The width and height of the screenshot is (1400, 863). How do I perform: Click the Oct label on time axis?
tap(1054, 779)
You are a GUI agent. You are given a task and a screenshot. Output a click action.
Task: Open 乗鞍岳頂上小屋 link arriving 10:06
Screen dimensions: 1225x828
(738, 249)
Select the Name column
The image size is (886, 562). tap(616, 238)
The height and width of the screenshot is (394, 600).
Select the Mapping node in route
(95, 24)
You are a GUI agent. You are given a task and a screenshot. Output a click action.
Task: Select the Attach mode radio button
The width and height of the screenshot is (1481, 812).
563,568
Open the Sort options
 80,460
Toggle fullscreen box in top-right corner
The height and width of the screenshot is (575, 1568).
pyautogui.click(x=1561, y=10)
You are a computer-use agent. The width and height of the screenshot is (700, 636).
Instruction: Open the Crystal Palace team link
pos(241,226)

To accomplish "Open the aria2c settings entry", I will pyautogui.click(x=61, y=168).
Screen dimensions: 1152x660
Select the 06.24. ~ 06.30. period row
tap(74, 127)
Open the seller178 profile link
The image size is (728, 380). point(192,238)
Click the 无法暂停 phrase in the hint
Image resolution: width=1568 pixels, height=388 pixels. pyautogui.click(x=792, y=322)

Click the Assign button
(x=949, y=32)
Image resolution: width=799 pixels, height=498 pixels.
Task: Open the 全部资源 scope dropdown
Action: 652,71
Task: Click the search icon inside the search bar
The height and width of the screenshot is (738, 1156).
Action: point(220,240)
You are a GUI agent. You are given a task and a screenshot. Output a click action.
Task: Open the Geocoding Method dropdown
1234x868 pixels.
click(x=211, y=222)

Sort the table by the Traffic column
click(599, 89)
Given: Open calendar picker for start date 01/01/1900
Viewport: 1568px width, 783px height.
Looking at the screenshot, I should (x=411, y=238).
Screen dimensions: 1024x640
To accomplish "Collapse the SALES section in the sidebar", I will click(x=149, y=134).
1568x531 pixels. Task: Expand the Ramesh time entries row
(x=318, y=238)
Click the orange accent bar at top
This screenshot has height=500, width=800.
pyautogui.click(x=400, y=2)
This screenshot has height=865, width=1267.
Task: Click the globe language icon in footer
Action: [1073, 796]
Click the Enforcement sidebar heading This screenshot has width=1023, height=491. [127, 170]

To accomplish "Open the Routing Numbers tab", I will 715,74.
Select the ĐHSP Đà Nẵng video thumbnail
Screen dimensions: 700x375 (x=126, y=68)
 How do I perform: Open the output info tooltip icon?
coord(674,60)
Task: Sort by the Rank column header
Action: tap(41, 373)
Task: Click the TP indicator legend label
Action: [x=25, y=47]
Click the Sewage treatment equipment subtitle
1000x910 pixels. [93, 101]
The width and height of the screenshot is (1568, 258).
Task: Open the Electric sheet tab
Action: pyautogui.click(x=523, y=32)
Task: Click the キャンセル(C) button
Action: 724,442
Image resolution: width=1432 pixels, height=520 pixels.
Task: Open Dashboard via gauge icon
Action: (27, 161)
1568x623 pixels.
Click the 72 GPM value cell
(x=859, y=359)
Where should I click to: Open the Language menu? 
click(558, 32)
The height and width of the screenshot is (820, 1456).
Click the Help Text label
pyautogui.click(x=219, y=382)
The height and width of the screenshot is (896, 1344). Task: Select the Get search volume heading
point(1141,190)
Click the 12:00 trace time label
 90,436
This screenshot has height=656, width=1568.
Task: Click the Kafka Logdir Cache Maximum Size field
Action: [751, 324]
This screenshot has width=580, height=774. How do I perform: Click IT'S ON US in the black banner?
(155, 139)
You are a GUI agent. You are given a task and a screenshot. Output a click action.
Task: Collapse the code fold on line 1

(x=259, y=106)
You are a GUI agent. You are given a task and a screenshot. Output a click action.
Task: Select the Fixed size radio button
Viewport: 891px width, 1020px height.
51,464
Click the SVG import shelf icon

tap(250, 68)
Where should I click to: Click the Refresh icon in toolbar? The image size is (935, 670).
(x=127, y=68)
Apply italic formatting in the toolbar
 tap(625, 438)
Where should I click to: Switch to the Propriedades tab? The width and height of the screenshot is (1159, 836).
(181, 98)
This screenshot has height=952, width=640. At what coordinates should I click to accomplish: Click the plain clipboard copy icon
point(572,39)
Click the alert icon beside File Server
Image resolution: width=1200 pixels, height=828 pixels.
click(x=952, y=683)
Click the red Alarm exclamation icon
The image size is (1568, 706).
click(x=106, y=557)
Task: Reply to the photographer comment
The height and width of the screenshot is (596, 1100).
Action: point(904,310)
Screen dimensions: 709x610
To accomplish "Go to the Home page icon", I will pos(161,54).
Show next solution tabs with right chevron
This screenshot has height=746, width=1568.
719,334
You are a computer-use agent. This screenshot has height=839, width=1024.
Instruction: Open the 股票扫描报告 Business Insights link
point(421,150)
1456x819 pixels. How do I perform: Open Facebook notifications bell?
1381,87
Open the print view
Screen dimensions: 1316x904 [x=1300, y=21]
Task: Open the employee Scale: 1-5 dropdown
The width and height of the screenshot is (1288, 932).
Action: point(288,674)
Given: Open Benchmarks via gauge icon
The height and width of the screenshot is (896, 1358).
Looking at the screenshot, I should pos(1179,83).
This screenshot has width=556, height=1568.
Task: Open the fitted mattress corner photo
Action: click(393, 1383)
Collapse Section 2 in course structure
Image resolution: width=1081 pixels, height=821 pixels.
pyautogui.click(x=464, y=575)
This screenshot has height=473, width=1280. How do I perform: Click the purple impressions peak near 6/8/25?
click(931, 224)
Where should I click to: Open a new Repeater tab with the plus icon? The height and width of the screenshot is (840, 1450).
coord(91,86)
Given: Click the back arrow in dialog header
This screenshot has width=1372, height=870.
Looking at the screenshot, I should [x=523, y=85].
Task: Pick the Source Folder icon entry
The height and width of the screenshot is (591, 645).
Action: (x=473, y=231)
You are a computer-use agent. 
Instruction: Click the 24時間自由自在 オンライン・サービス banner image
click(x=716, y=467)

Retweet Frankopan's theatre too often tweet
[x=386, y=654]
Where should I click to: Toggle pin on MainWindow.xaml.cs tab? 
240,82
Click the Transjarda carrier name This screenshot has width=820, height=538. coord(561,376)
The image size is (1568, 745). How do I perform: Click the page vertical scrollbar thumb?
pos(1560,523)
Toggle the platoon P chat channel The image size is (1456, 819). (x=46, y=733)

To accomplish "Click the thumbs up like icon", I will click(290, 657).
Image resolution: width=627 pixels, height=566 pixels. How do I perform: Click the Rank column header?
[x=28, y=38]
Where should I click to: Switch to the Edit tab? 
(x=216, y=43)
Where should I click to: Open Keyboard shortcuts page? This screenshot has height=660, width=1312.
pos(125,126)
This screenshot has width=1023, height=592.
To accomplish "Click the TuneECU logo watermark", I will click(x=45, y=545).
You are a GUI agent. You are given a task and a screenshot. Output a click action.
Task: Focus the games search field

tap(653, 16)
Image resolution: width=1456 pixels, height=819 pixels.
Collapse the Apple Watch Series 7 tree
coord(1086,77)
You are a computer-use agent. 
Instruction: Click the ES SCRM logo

__________

What is being asked> Rewrite all the rows above with "GUI agent" replaced by "interface assistant" and nothing else changed.

Correct result>
The width and height of the screenshot is (1400, 863). How do I perform: Click the Oct label on time axis?
tap(1054, 779)
You are a interface assistant. You are given a task and a screenshot. Output a click action.
Task: Open 乗鞍岳頂上小屋 link arriving 10:06
Screen dimensions: 1225x828
(738, 249)
Select the Name column
The image size is (886, 562). tap(616, 238)
The height and width of the screenshot is (394, 600).
Select the Mapping node in route
(95, 24)
You are a interface assistant. You are given a task and a screenshot. Output a click action.
Task: Select the Attach mode radio button
The width and height of the screenshot is (1481, 812).
563,568
Open the Sort options
 80,460
Toggle fullscreen box in top-right corner
The height and width of the screenshot is (575, 1568).
pyautogui.click(x=1561, y=10)
You are a computer-use agent. The width and height of the screenshot is (700, 636).
Instruction: Open the Crystal Palace team link
pos(241,226)

To accomplish "Open the aria2c settings entry", I will pyautogui.click(x=61, y=168).
Screen dimensions: 1152x660
Select the 06.24. ~ 06.30. period row
tap(74, 127)
Open the seller178 profile link
The image size is (728, 380). point(192,238)
Click the 无法暂停 phrase in the hint
Image resolution: width=1568 pixels, height=388 pixels. pyautogui.click(x=792, y=322)

Click the Assign button
(x=949, y=32)
Image resolution: width=799 pixels, height=498 pixels.
Task: Open the 全部资源 scope dropdown
Action: 652,71
Task: Click the search icon inside the search bar
The height and width of the screenshot is (738, 1156).
Action: point(220,240)
You are a interface assistant. You are given a task and a screenshot. Output a click action.
Task: Open the Geocoding Method dropdown
1234x868 pixels.
click(x=211, y=222)

Sort the table by the Traffic column
click(599, 89)
Given: Open calendar picker for start date 01/01/1900
Viewport: 1568px width, 783px height.
Looking at the screenshot, I should (x=411, y=238).
Screen dimensions: 1024x640
To accomplish "Collapse the SALES section in the sidebar", I will click(x=149, y=134).
1568x531 pixels. Task: Expand the Ramesh time entries row
(x=318, y=238)
Click the orange accent bar at top
This screenshot has height=500, width=800.
pyautogui.click(x=400, y=2)
This screenshot has height=865, width=1267.
Task: Click the globe language icon in footer
Action: [1073, 796]
Click the Enforcement sidebar heading This screenshot has width=1023, height=491. [127, 170]

To accomplish "Open the Routing Numbers tab", I will 715,74.
Select the ĐHSP Đà Nẵng video thumbnail
Screen dimensions: 700x375 (x=126, y=68)
 How do I perform: Open the output info tooltip icon?
coord(674,60)
Task: Sort by the Rank column header
Action: tap(41, 373)
Task: Click the TP indicator legend label
Action: [x=25, y=47]
Click the Sewage treatment equipment subtitle
1000x910 pixels. [93, 101]
The width and height of the screenshot is (1568, 258).
Task: Open the Electric sheet tab
Action: pyautogui.click(x=523, y=32)
Task: Click the キャンセル(C) button
Action: 724,442
Image resolution: width=1432 pixels, height=520 pixels.
Task: Open Dashboard via gauge icon
Action: (27, 161)
1568x623 pixels.
Click the 72 GPM value cell
(x=859, y=359)
Where should I click to: Open the Language menu? 
click(558, 32)
The height and width of the screenshot is (820, 1456).
Click the Help Text label
pyautogui.click(x=219, y=382)
The height and width of the screenshot is (896, 1344). Task: Select the Get search volume heading
point(1141,190)
Click the 12:00 trace time label
 90,436
This screenshot has height=656, width=1568.
Task: Click the Kafka Logdir Cache Maximum Size field
Action: [751, 324]
This screenshot has width=580, height=774. How do I perform: Click IT'S ON US in the black banner?
(155, 139)
You are a interface assistant. You are given a task and a screenshot. Output a click action.
Task: Collapse the code fold on line 1

(x=259, y=106)
You are a interface assistant. You are given a task and a screenshot. Output a click action.
Task: Select the Fixed size radio button
Viewport: 891px width, 1020px height.
51,464
Click the SVG import shelf icon

tap(250, 68)
Where should I click to: Click the Refresh icon in toolbar? The image size is (935, 670).
(x=127, y=68)
Apply italic formatting in the toolbar
 tap(625, 438)
Where should I click to: Switch to the Propriedades tab? The width and height of the screenshot is (1159, 836).
(181, 98)
This screenshot has height=952, width=640. At what coordinates should I click to accomplish: Click the plain clipboard copy icon
point(572,39)
Click the alert icon beside File Server
Image resolution: width=1200 pixels, height=828 pixels.
click(x=952, y=683)
Click the red Alarm exclamation icon
The image size is (1568, 706).
click(x=106, y=557)
Task: Reply to the photographer comment
The height and width of the screenshot is (596, 1100).
Action: point(904,310)
Screen dimensions: 709x610
To accomplish "Go to the Home page icon", I will pos(161,54).
Show next solution tabs with right chevron
This screenshot has height=746, width=1568.
719,334
You are a computer-use agent. This screenshot has height=839, width=1024.
Instruction: Open the 股票扫描报告 Business Insights link
point(421,150)
1456x819 pixels. How do I perform: Open Facebook notifications bell?
1381,87
Open the print view
Screen dimensions: 1316x904 [x=1300, y=21]
Task: Open the employee Scale: 1-5 dropdown
The width and height of the screenshot is (1288, 932).
Action: point(288,674)
Given: Open Benchmarks via gauge icon
The height and width of the screenshot is (896, 1358).
Looking at the screenshot, I should pos(1179,83).
This screenshot has width=556, height=1568.
Task: Open the fitted mattress corner photo
Action: click(393, 1383)
Collapse Section 2 in course structure
Image resolution: width=1081 pixels, height=821 pixels.
pyautogui.click(x=464, y=575)
This screenshot has height=473, width=1280. How do I perform: Click the purple impressions peak near 6/8/25?
click(931, 224)
Where should I click to: Open a new Repeater tab with the plus icon? The height and width of the screenshot is (840, 1450).
coord(91,86)
Given: Click the back arrow in dialog header
This screenshot has width=1372, height=870.
Looking at the screenshot, I should [x=523, y=85].
Task: Pick the Source Folder icon entry
The height and width of the screenshot is (591, 645).
Action: (x=473, y=231)
You are a computer-use agent. 
Instruction: Click the 24時間自由自在 オンライン・サービス banner image
click(x=716, y=467)

Retweet Frankopan's theatre too often tweet
[x=386, y=654]
Where should I click to: Toggle pin on MainWindow.xaml.cs tab? 
240,82
Click the Transjarda carrier name This screenshot has width=820, height=538. coord(561,376)
The image size is (1568, 745). How do I perform: Click the page vertical scrollbar thumb?
pos(1560,523)
Toggle the platoon P chat channel The image size is (1456, 819). (x=46, y=733)

To accomplish "Click the thumbs up like icon", I will click(290, 657).
Image resolution: width=627 pixels, height=566 pixels. How do I perform: Click the Rank column header?
[x=28, y=38]
Where should I click to: Switch to the Edit tab? 
(x=216, y=43)
Where should I click to: Open Keyboard shortcuts page? This screenshot has height=660, width=1312.
pos(125,126)
This screenshot has width=1023, height=592.
To accomplish "Click the TuneECU logo watermark", I will click(x=45, y=545).
You are a interface assistant. You are given a task and a screenshot. Output a click action.
Task: Focus the games search field

tap(653, 16)
Image resolution: width=1456 pixels, height=819 pixels.
Collapse the Apple Watch Series 7 tree
coord(1086,77)
You are a computer-use agent. 
Instruction: Click the ES SCRM logo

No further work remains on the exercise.